I dont post much, but I had a thought reading through your thread and thought I'd share. My sitch is old, and basically resolved, but my H and I have been where you and your W are 6 years ago. We actually D'd and reconciled, but didnt get the counseling we needed to keep it together so here we are 6 years later.
Anyway... there is a key thing to detaching, GAL, and drawing your W back that you might be missing. And I believe if you look at the articles, there's a man who describes winning his W back by being her best friend. That's exactly what my H did when we D'd. You mentioned treating her like a princess.. and then in a later post you said that the strategy does not appear to be working. My comment to that is - she has to be your princess in your heart, no matter what she does, and it can't be a strategy just to win her back. This takes you healing and getting to a place where you love yourself enough to think of her as the icing on the cake of your life, instead of her being your life. This is very hard! At first, but over time it's easier. The key is to get through the withdrawal without pursuing or driving you and her crazy with the hurt and pain of separation.
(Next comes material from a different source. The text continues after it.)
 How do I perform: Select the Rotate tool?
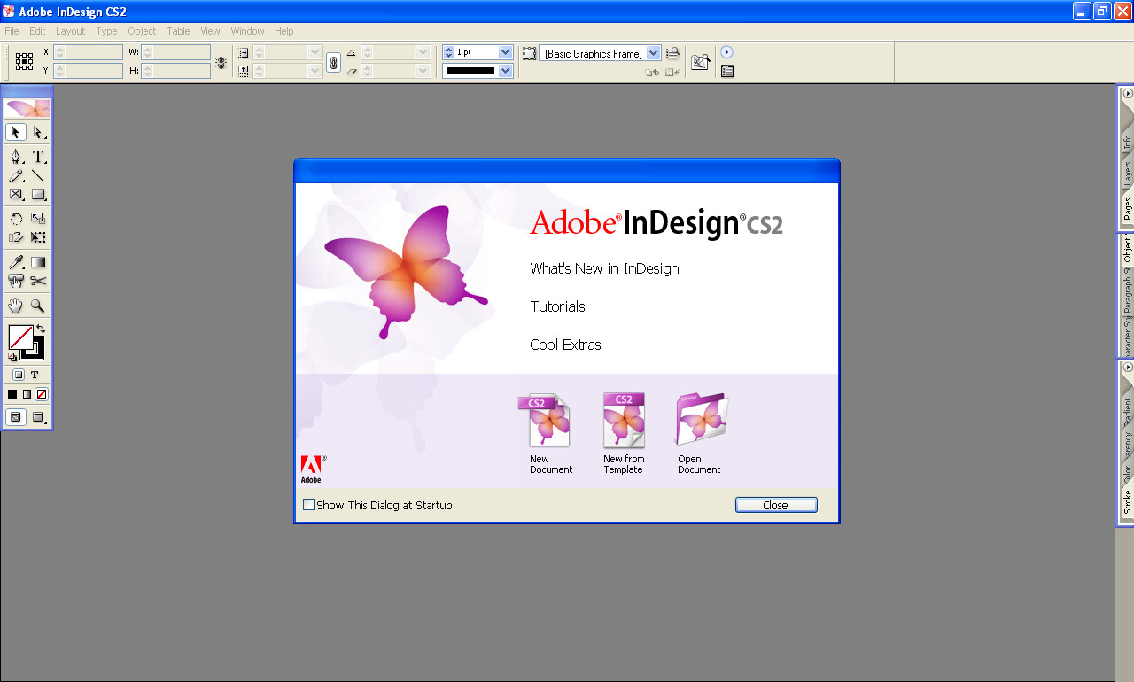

After that's been accomplished and you are more content alone and not feeling addicted to her, you can set out to be her friend.. truly her friend. Offering to discuss her nightmare was great.. that's exactly what a friend would do. You didnt push, but you offered and she knows you're there for her because you want to be. That's important for her to know. That you love her no matter what. That she's your princess no matter what. That you're her friend no matter what. I think that's one of the reasons we're supposed to ignore the OP. They arent the issue, your relationship/friendship is the issue. If you can make that friendship a great one, whether you'll be together or not, then she might decide to try again in the future. If not, then it's good for the kids.. and what have you lost that you wouldnt have lost to begin with?
Ignore OP presence in her life (he's a bandaid!).. treat her like a princess because you feel that way for her and it will shine through. Don't just do it to "show" her how you've changed.. do it as an honest show of love and affection for all the things you love about her. If it's just a technique, she'll know, if it's sincere, she'll see that. I mean.. what greater show of love than a friend who's there for you even when you've rocked their world?
One other thing. If you come face to face with OM, be kind to him. Greet him nicely, shake his hand and be a gentleman. I'm serious about this My XH did this when I dated after the D and my BF was rude as hell. It showed me clearly who the better man between the two was. I've always respected my XH that he held his head up and decided not to pout or cause a scene.